## What to do
For the records below, work out the number of lines holding "will" and reply with only that.

[Dataset records]

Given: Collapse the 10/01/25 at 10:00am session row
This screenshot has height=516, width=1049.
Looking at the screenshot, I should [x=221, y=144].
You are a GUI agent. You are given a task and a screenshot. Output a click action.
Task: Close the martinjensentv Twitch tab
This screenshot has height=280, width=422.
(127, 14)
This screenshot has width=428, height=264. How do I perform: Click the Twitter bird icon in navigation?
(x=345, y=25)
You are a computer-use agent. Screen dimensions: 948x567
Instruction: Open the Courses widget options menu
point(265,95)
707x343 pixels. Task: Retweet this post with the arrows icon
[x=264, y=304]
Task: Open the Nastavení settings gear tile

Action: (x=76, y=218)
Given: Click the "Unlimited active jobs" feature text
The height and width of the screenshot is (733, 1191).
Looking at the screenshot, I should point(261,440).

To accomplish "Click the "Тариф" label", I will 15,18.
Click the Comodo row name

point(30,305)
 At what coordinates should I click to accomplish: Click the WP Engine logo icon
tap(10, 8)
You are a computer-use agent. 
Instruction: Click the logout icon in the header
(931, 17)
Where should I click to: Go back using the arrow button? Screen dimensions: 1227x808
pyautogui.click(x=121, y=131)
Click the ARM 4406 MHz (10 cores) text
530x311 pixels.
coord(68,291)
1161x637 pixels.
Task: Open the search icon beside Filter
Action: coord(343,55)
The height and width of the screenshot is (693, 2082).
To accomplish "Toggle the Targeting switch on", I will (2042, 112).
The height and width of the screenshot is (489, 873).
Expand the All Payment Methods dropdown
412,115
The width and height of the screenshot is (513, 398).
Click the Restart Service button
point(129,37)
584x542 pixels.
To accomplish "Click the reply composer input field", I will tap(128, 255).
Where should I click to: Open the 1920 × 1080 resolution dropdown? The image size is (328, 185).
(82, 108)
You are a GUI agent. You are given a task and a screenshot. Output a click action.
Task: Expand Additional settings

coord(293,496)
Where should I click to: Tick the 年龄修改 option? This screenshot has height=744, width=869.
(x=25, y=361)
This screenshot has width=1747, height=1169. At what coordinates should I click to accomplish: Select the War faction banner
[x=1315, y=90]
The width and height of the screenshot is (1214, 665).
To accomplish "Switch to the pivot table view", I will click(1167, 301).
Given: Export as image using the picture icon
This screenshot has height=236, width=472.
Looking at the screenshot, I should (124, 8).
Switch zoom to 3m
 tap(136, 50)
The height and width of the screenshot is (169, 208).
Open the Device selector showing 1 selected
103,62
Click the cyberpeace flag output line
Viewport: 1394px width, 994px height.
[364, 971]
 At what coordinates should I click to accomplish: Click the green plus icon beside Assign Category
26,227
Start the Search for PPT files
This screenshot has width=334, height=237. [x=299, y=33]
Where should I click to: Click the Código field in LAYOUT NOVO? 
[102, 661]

## Result for this task
4